◆ WORK ITEM ◆
Each line of the data should be given again exactly.

◆ EXTRACTED ENTRIES ◆

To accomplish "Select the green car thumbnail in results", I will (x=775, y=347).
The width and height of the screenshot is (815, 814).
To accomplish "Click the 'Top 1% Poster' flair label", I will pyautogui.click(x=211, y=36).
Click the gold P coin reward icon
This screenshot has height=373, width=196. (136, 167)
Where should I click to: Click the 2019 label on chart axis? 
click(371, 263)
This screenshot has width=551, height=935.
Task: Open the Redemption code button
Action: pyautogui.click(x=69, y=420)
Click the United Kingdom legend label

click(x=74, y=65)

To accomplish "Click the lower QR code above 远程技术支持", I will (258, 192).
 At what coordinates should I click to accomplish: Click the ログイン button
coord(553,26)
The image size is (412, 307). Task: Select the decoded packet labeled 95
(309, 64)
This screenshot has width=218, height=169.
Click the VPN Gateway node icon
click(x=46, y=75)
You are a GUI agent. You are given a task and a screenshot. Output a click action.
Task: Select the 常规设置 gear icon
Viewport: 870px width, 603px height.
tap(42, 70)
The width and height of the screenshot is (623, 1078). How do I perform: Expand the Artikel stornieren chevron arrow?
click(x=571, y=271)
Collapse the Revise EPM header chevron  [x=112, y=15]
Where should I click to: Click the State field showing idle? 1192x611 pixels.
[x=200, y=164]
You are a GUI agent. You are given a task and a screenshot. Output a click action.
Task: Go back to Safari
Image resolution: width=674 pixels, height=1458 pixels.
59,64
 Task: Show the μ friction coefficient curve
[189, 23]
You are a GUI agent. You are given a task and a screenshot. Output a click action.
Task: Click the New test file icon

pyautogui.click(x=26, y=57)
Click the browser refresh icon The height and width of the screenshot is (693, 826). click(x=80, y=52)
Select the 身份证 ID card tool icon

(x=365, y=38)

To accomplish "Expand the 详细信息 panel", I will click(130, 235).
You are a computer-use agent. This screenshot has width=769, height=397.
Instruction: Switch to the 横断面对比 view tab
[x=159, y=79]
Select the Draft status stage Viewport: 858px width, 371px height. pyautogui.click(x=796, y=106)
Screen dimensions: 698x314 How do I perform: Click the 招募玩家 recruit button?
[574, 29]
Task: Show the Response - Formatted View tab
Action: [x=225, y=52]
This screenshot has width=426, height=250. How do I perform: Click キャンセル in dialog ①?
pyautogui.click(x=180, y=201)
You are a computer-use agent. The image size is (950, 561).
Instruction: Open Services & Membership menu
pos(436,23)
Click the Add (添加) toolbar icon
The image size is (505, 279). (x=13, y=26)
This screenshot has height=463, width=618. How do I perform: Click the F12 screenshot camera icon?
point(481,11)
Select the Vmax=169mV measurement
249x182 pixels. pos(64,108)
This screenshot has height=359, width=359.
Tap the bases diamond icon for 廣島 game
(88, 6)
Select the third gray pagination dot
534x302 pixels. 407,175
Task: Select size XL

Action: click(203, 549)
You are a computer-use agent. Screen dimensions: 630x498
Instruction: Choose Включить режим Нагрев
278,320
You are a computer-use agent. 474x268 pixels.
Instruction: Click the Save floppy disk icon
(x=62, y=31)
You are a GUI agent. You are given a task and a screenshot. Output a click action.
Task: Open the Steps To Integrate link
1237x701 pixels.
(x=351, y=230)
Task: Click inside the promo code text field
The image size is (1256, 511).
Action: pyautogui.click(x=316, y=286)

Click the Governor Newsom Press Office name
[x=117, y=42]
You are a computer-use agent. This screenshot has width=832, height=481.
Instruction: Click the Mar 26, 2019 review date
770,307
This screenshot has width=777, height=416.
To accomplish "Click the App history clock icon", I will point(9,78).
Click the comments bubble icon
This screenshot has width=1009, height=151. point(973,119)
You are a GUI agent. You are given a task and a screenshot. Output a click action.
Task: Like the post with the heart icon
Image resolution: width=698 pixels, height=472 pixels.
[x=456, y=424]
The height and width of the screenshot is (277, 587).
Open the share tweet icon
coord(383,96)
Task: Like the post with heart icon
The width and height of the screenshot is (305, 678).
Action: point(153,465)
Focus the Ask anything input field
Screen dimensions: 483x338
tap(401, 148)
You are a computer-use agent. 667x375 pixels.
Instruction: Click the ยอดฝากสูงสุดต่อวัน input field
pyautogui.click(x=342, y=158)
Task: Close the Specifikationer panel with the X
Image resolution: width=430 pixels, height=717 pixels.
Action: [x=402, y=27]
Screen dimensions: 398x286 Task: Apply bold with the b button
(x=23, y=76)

◆ EXERCISE ANSWER ◆
To accomplish "Select the green car thumbnail in results", I will (x=775, y=347).
The width and height of the screenshot is (815, 814).
To accomplish "Click the 'Top 1% Poster' flair label", I will pyautogui.click(x=211, y=36).
Click the gold P coin reward icon
This screenshot has height=373, width=196. (136, 167)
Where should I click to: Click the 2019 label on chart axis? 
click(371, 263)
This screenshot has width=551, height=935.
Task: Open the Redemption code button
Action: pyautogui.click(x=69, y=420)
Click the United Kingdom legend label

click(x=74, y=65)

To accomplish "Click the lower QR code above 远程技术支持", I will (258, 192).
 At what coordinates should I click to accomplish: Click the ログイン button
coord(553,26)
The image size is (412, 307). Task: Select the decoded packet labeled 95
(309, 64)
This screenshot has width=218, height=169.
Click the VPN Gateway node icon
click(x=46, y=75)
You are a GUI agent. You are given a task and a screenshot. Output a click action.
Task: Select the 常规设置 gear icon
Viewport: 870px width, 603px height.
tap(42, 70)
The width and height of the screenshot is (623, 1078). How do I perform: Expand the Artikel stornieren chevron arrow?
click(x=571, y=271)
Collapse the Revise EPM header chevron  [x=112, y=15]
Where should I click to: Click the State field showing idle? 1192x611 pixels.
[x=200, y=164]
You are a GUI agent. You are given a task and a screenshot. Output a click action.
Task: Go back to Safari
Image resolution: width=674 pixels, height=1458 pixels.
59,64
 Task: Show the μ friction coefficient curve
[189, 23]
You are a GUI agent. You are given a task and a screenshot. Output a click action.
Task: Click the New test file icon

pyautogui.click(x=26, y=57)
Click the browser refresh icon The height and width of the screenshot is (693, 826). click(x=80, y=52)
Select the 身份证 ID card tool icon

(x=365, y=38)

To accomplish "Expand the 详细信息 panel", I will click(130, 235).
You are a computer-use agent. This screenshot has width=769, height=397.
Instruction: Switch to the 横断面对比 view tab
[x=159, y=79]
Select the Draft status stage Viewport: 858px width, 371px height. pyautogui.click(x=796, y=106)
Screen dimensions: 698x314 How do I perform: Click the 招募玩家 recruit button?
[574, 29]
Task: Show the Response - Formatted View tab
Action: [x=225, y=52]
This screenshot has width=426, height=250. How do I perform: Click キャンセル in dialog ①?
pyautogui.click(x=180, y=201)
You are a computer-use agent. The image size is (950, 561).
Instruction: Open Services & Membership menu
pos(436,23)
Click the Add (添加) toolbar icon
The image size is (505, 279). (x=13, y=26)
This screenshot has height=463, width=618. How do I perform: Click the F12 screenshot camera icon?
point(481,11)
Select the Vmax=169mV measurement
249x182 pixels. pos(64,108)
This screenshot has height=359, width=359.
Tap the bases diamond icon for 廣島 game
(88, 6)
Select the third gray pagination dot
534x302 pixels. 407,175
Task: Select size XL

Action: click(203, 549)
You are a computer-use agent. Screen dimensions: 630x498
Instruction: Choose Включить режим Нагрев
278,320
You are a computer-use agent. 474x268 pixels.
Instruction: Click the Save floppy disk icon
(x=62, y=31)
You are a GUI agent. You are given a task and a screenshot. Output a click action.
Task: Open the Steps To Integrate link
1237x701 pixels.
(x=351, y=230)
Task: Click inside the promo code text field
The image size is (1256, 511).
Action: pyautogui.click(x=316, y=286)

Click the Governor Newsom Press Office name
[x=117, y=42]
You are a computer-use agent. This screenshot has width=832, height=481.
Instruction: Click the Mar 26, 2019 review date
770,307
This screenshot has width=777, height=416.
To accomplish "Click the App history clock icon", I will point(9,78).
Click the comments bubble icon
This screenshot has width=1009, height=151. point(973,119)
You are a GUI agent. You are given a task and a screenshot. Output a click action.
Task: Like the post with the heart icon
Image resolution: width=698 pixels, height=472 pixels.
[x=456, y=424]
The height and width of the screenshot is (277, 587).
Open the share tweet icon
coord(383,96)
Task: Like the post with heart icon
The width and height of the screenshot is (305, 678).
Action: point(153,465)
Focus the Ask anything input field
Screen dimensions: 483x338
tap(401, 148)
You are a computer-use agent. 667x375 pixels.
Instruction: Click the ยอดฝากสูงสุดต่อวัน input field
pyautogui.click(x=342, y=158)
Task: Close the Specifikationer panel with the X
Image resolution: width=430 pixels, height=717 pixels.
Action: [x=402, y=27]
Screen dimensions: 398x286 Task: Apply bold with the b button
(x=23, y=76)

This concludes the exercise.